There is an underground city in a multi-level cave with two entrances; it is otherwise enclosed. It's shaped more or less like an inverted pyramid, getting narrower with increasing depth. A fire breaks out at the top level, which contains a wide, open area and is also where the first entrance is. The second entrance is at the bottom. The volume is around 50 million cubic meters, half of it air and half of it cave walls. The fire has quickly grown to a degree that the locals cannot contain it, and they must evacuate.

Most real-life fire safety manuals are written with the assumption that only the ground floor can be used to escape, which is not the case here.

My main questions are: Which entrance (if not both) does the smoke go toward? Which entrance (if not both) does the carbon dioxide go toward? If carbon monoxide is generated, which entrance (if not both) does it go toward? What other byproducts can be expected here?

Details that may affect the answer:

  • Atmospheric pressure is 5x sea level atmosphere, but composition is the same as regular air.
  • The lower part of the cave contains chemosynthetic fungi that recycle carbon dioxide into oxygen with a combined capacity of around 100 tonnes per day. However, these fungi are themselves very flammable, and if the fire spreads downward (which it can) it will quickly consume them.
  • The primary material being burned is not exactly wood but a dried fungus-derived material of similar flammability; although the "wood" is an omnipresent building material in the inhabited areas, the high ceiling of the top layer is bare rock.
  • The upper and lower entrance are about equidistant from the source of the flames.
  • Each entrance has an area of around 10 square meters, which is not enough to evacuate the population in time.
  • $\begingroup$ Research coal fires in mines, and don't forget there are likely ventilation shafts in a large, inhabited cave complex. $\endgroup$
    – DWKraus
    Commented Sep 28, 2020 at 14:47

2 Answers 2


"If unsure. Bottom door!"

On alarm, go to the nearest exit if you can see a safe path to it. Some people will escape out the top before the fire gets to the door, but the fire will probably burn towards the top door initially before it starts building it's own wind system.

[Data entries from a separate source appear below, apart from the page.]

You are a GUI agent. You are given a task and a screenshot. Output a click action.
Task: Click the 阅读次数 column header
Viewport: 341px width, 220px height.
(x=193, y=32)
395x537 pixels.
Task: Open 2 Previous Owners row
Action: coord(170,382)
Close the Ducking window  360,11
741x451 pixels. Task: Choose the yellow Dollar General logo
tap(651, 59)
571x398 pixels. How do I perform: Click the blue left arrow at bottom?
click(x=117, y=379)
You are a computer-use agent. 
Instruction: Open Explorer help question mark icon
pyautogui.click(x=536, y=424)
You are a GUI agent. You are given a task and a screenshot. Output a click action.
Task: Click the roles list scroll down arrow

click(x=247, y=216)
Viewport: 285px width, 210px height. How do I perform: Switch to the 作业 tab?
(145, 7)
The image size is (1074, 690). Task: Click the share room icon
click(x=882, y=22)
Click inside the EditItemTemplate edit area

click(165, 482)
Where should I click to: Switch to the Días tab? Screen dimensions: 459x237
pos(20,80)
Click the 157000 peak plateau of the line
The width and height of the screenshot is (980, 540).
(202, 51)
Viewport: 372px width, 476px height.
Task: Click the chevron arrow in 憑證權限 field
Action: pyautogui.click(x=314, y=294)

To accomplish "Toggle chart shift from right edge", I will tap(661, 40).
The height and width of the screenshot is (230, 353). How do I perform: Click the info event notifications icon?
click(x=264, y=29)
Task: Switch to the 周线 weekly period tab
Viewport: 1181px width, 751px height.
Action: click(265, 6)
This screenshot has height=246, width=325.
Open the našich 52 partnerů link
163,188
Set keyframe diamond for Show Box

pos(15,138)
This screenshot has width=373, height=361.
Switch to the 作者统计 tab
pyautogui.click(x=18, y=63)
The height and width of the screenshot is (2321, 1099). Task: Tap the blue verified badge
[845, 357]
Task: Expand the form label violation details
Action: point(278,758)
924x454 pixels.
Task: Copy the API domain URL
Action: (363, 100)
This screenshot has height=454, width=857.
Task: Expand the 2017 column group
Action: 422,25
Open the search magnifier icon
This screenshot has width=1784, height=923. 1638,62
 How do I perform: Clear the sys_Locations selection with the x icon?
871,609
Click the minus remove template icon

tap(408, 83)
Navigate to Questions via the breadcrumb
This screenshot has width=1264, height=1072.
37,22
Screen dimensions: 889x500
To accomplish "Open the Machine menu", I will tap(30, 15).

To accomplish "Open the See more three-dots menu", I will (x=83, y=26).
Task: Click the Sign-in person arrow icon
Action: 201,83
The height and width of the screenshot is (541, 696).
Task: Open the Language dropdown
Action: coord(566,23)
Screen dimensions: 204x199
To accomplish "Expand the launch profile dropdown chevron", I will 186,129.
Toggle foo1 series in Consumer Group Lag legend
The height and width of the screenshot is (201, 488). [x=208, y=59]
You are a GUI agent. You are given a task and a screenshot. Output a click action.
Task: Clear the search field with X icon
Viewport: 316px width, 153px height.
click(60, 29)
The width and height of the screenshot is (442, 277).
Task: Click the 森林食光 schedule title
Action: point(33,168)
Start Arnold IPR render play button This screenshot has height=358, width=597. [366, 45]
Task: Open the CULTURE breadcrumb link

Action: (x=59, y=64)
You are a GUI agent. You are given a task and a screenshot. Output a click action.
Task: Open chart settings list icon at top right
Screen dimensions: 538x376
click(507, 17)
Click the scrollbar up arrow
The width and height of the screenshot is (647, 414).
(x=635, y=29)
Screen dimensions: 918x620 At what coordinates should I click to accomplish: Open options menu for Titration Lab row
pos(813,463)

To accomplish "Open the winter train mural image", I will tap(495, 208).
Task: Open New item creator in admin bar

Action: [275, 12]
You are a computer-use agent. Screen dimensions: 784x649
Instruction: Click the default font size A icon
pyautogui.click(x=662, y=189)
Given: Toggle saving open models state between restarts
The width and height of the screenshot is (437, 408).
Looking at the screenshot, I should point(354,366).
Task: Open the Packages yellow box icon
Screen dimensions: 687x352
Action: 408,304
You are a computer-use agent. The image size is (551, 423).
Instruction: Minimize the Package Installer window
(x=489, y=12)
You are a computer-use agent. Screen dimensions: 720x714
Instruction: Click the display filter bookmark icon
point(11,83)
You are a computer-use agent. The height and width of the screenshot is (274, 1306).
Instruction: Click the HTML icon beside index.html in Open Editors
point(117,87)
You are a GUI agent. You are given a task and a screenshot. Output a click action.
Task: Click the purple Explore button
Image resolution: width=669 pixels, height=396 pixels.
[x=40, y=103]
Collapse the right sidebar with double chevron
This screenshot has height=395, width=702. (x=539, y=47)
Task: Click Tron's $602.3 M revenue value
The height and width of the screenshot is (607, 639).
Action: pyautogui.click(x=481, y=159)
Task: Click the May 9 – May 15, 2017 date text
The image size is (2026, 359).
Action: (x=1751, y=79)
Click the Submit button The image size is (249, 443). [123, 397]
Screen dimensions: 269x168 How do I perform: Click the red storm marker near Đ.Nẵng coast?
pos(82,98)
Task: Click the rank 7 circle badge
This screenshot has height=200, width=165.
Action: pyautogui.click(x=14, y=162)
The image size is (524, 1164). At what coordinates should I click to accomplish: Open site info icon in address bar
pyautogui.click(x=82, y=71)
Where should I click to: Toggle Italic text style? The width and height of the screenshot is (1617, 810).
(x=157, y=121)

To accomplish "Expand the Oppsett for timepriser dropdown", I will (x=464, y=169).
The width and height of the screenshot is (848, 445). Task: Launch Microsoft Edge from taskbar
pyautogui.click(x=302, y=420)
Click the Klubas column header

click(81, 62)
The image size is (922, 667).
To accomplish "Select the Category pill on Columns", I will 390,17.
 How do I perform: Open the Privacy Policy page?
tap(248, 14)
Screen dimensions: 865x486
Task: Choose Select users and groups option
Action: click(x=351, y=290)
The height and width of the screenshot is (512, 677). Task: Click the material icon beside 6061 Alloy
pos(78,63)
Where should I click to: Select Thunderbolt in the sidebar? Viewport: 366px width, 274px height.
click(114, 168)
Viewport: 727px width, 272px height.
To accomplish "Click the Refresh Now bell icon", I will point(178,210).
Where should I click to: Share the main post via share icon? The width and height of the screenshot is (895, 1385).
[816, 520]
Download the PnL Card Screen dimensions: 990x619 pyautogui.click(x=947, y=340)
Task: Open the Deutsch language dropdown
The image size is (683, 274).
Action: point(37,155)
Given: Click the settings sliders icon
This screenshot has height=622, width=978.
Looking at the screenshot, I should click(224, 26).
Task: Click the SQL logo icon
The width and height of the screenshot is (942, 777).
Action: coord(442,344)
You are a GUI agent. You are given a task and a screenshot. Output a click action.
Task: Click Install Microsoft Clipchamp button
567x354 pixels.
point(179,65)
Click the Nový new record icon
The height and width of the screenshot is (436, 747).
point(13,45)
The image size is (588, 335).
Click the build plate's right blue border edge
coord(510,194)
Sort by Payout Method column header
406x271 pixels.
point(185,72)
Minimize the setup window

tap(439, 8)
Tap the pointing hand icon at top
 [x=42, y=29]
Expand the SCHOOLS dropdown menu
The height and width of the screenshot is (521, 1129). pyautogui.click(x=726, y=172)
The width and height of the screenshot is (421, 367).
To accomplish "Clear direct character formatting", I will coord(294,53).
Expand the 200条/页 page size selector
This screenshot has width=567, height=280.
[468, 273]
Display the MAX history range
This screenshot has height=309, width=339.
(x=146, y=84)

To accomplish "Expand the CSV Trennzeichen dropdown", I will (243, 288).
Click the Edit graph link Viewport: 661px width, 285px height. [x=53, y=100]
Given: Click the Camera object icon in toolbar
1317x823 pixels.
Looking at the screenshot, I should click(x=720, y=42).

Everyone in sight of an exit goes out it. Everyone who doesnt know where to go. Go down. The upper levels will fill with smoke and the path up will probably not be safe.

Go down via the closest staircase possible.

All the gases will go up, fresh air will be sucked in from the bottom and the smoke and carbon monoxide and dioxide and everything else will be pushed upwards and out that top exit. This will fuel the fire at the top initially, and make it stronger.

Last person out of a room / level shuts the door but doesnt lock it. This can help limit the fires growth (by cutting off fresh oxygen) and give other people more time to get lower.

Firefighting will be a pain, as getting access to a room will introduce oxygen to a hot room with imperfect combustion, this will result in flash over.

You'll have bottlenecks in your stairwells. A well designed structure will have fire doors around a large landing adjacent to the stairwells, and wide stairwells suitable to get the population downstairs quickly.

  • $\begingroup$ "When in doubt, Bottom Out!". Words to live by. $\endgroup$
    – Willk
    Commented Sep 19, 2020 at 19:38

As long as the byproduct of the fire are hot, they will try to move upwards, unless something prevents this motion. This include smoke and carbon dioxide.

That's why the general advice when leaving a burning building or plane is to crawl on the floor: there the air is slightly more breathable.

Since in your case the fire has broken in the top area and the top area also has a large open volume, the most logical evacuation route seems to be again the bottom exit.